─── Entries supplied

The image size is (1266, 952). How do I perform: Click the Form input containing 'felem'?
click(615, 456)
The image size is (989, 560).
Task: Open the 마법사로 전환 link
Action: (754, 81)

──────

* **About this task**: Please output the listing above exactly, every line included.

* **Problem solution**:
The image size is (1266, 952). How do I perform: Click the Form input containing 'felem'?
click(615, 456)
The image size is (989, 560).
Task: Open the 마법사로 전환 link
Action: (754, 81)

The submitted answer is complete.